WhatsApps nasty data sharing clause
WhatsApp dropped the bomb. After shouting down doomsayers that it will not share data with Facebook (wish I could find the link now but Google is all filled with the current articles), it
announced it will do just that anwyay. Thereafter the world erupted in how to disable this by a million articles and pages.
However what I originally also missed and was pointed out to me by @Miezkatz is that there’s a nasty clause in the article on the WhatsApp page:
You can turn off the sharing of data ONLY for targetted advertisements! They can and will still use your data; phonenumber, contact lists, groups and all metadata for tons of vague purposes other than targetted advertising.
Infact nearly everyone seems to gloss over this distinction with remarkable ease in such a way that searching on how to turn it off hits tons of pages other than the official WhatsApp support page at https://www.whatsapp.com/faq/en/general/26000016. I hope I don’t have to point out this is a bad idea.
The most obvious and well-known alternative is Telegram. But there’s been quite a bit of buzz around why you shouldn’t use Telegram in the first place if you actually care about security. The tl:dr; is that their security implementation has a lot of issues and does not live up to their claims.
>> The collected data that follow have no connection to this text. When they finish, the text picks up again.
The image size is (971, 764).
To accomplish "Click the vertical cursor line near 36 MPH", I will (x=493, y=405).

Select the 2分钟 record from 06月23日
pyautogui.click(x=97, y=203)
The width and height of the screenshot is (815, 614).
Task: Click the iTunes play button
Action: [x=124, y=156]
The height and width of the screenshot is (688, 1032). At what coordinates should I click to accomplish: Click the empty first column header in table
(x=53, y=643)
The next best thing seems to be Signal Private Messenger; It’s open source and available for both Android, iOS and (in combination with an Android smartphone) a desktop client for Windows in the form of a Chrome plugin. Since it’s actual opensource and you can check, download and compile the sources from https://github.com/WhisperSystems you can at least assume that it does what it says it does. Of course being opensource is no magic fix for all issues, since there are enough opensource programs that still contain serious bugs and not every developer is also a crytpography expert.
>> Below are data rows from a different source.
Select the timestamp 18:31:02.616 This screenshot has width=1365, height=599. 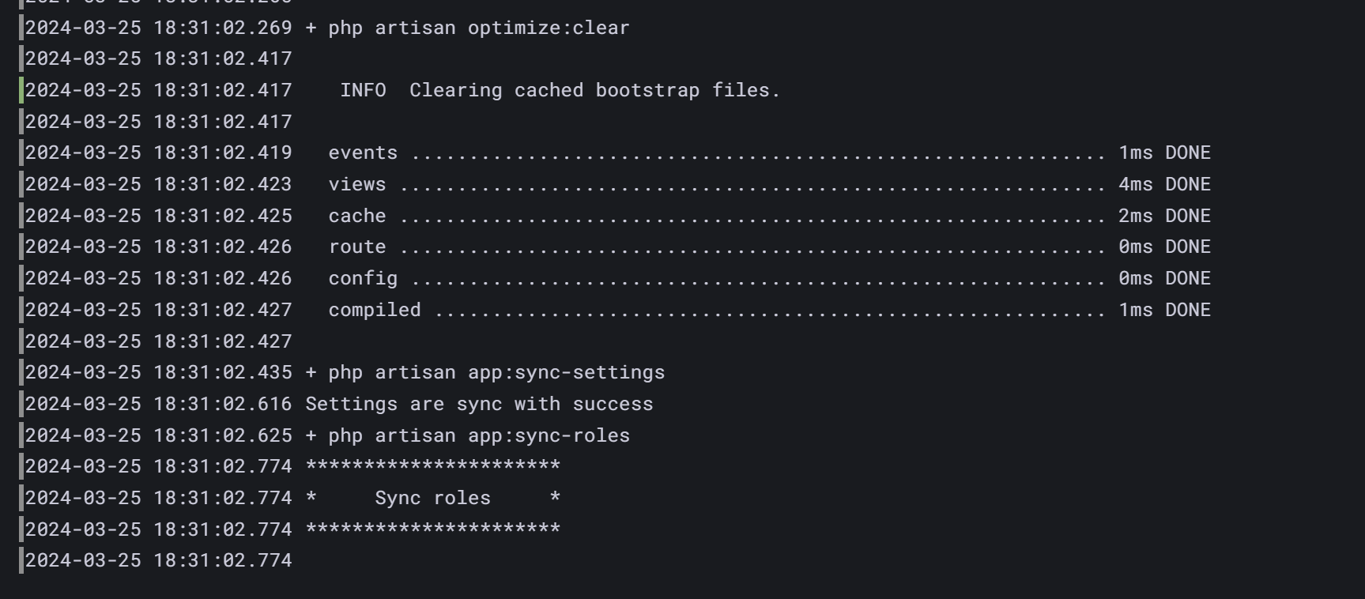pyautogui.click(x=222, y=405)
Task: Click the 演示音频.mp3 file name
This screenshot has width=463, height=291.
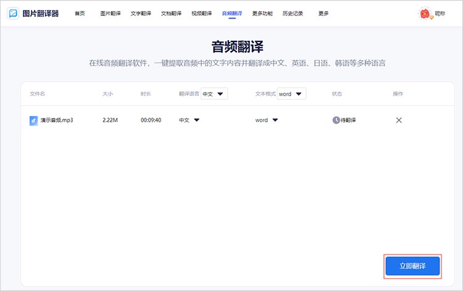Action: click(x=57, y=120)
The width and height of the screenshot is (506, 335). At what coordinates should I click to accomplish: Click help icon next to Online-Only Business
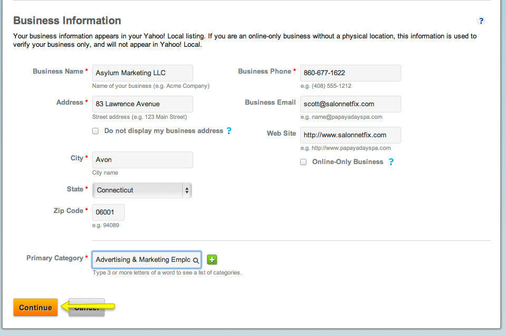tap(391, 162)
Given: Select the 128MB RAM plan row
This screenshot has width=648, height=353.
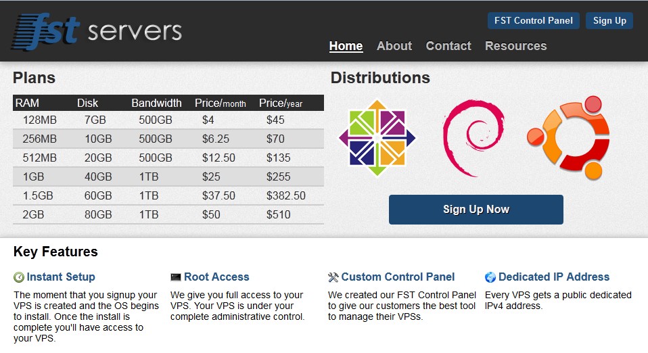Looking at the screenshot, I should click(x=168, y=120).
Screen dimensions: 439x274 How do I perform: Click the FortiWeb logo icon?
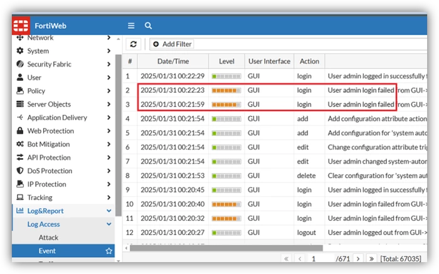(21, 26)
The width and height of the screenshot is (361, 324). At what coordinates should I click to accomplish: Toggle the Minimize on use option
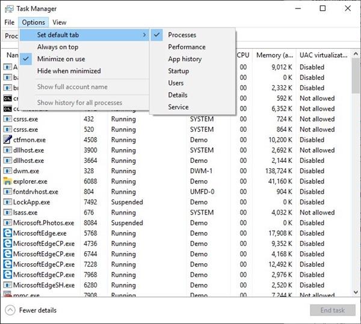coord(61,59)
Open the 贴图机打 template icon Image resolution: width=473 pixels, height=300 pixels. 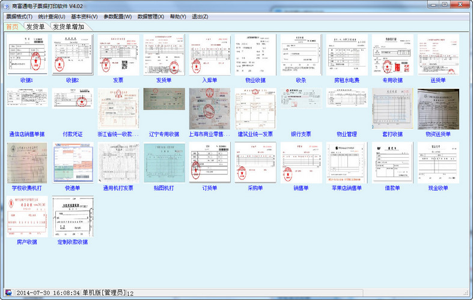[x=164, y=163]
However considering that there are not so many other serious altenatives some respected sources have endorsed the use of Signal: Why you should use Signal.
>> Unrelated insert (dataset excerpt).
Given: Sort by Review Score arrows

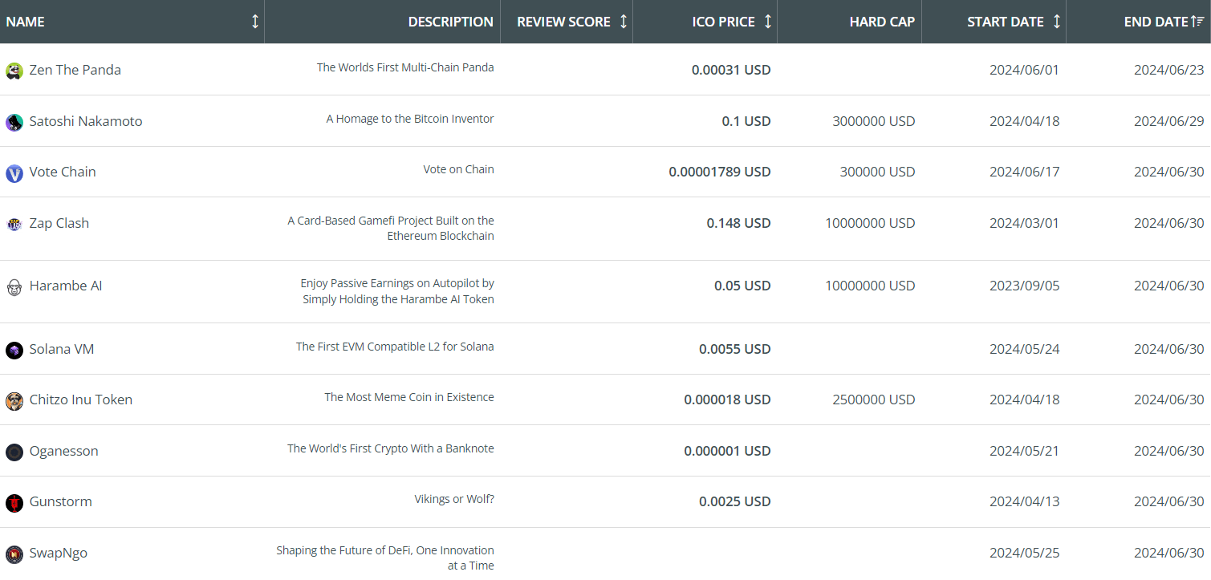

Does Signal still have some issues?
Yes, for example if you let it be your default SMS app, it’s easy to miss that the message is not received or read if your recipient has no data. It does have the received and read checks that are so well known, but it’s still easy to miss.
Other things, like groups; which WhatsApp is used for a lot, are supported in Signal. However there is one major issue with that as my buddy @TheColonial found out when I was testing the group functionality.
If you add contacts to a group their phonenumbers will be visible to all members of that group, even if those people are not known to eachother!
It’s obvious why this is done; all members in the group need eachothers keys to communicate with eachother. However this is a serious information leak that you can’t even protect yourself against at this moment. It should instead have an option to deny being added to a group that includes people that you not already have keys of.
tl;dr: ditch WhatsApp and Telegram. Use Signal, but beware the group-functionality information leak.